Sein an Umfang mageres, an Gehalt aber aufreizendes Werk nimmt man mit gemessenem Respekt zur Kenntnis. Wir sehen nun für Heutiges noch eine neue Verlängerungslinie . nach rückwärts, aber über ein bereits schon historisch werdendes Interesse geht es wohl kaum mehr hinaus. Versweise wird man noch ergriffen, hört den damals neuen Ton, liest: „Der Sturm ist da, die wilden Meere hupfen”; liest: „Denn immer fordernd rollt die blute See”, läßt sich von Ausgefallenheiten attackieren und von Schlußversen, die noch einmal etwas emporjagen, aber man spürt auch schon die Manier, das Uebertrumpfende.

Bemerkenswerter scheint mir der Mensch geblieben zu sein, jener kleine, schwarzgelockte mit den nervösen Händen, der, 22jährig (1909), im „Neopathetischen Cabaret” auftrat und gelegentlich sehr aufl gewühlt und bebend, mit etwas Schaum vor den Lippen, aus seinen sämtlichen Gedichten vorlas, die er in einem dünnen Pappeumschlag mit sich herumtrug.
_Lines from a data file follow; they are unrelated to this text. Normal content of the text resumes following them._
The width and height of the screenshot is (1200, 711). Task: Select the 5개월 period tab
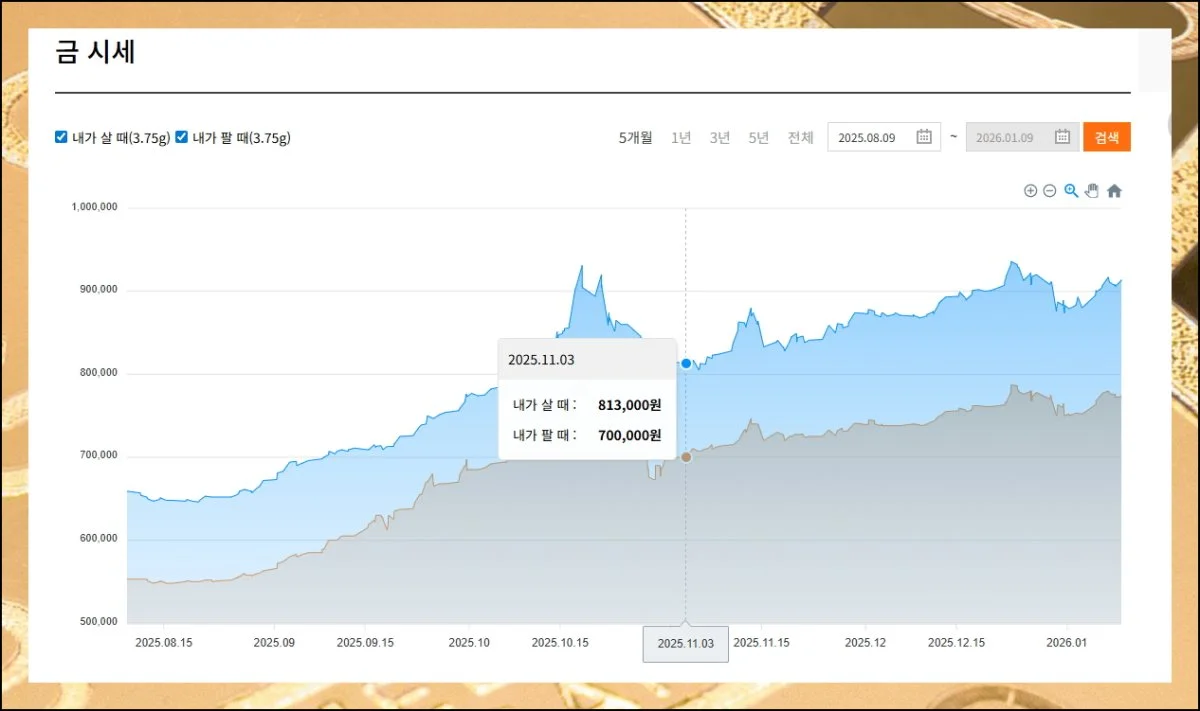(x=635, y=138)
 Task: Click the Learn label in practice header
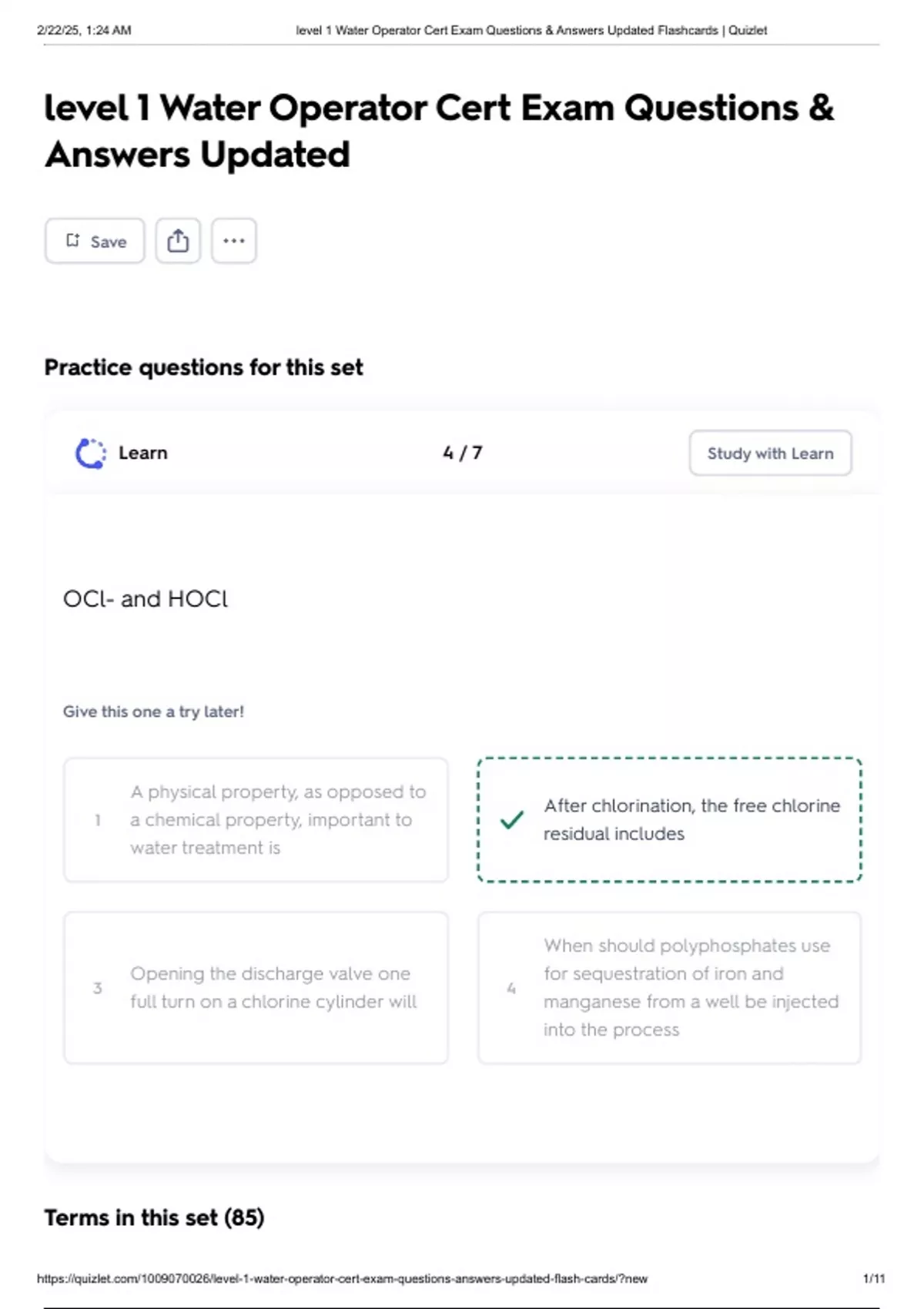click(142, 454)
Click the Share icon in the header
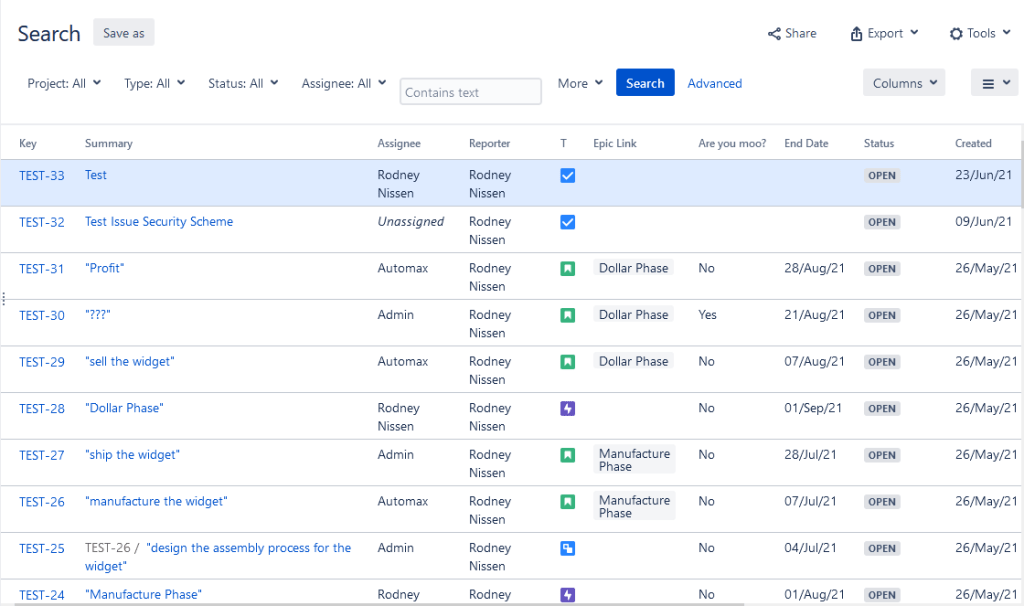 coord(775,34)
Er scheint „ein pfiffig-launischer Kobold” gewesen zu sein, „ein gefährlicher Berggnom, den seine eigene Zauberkunst aufregte und bedrückte”. Die Erinnerungen an Hoddis sind bemerkenswert, die von Ludwig Meidner, David Baumgardt, Kurt Hiller, Erwin Loewenson u. a„ und wenn es da auch ein paar kuriose Seiten gibt und gelegentlich ein pseudophilosophisches Gerede mit dem Hautgout vom „Cafe des Westens”, so wird man doch neugierig und fasziniert und betrachtet dann ziemlich perplex die Handschrift, über die ein Graphologe meditieren könnte.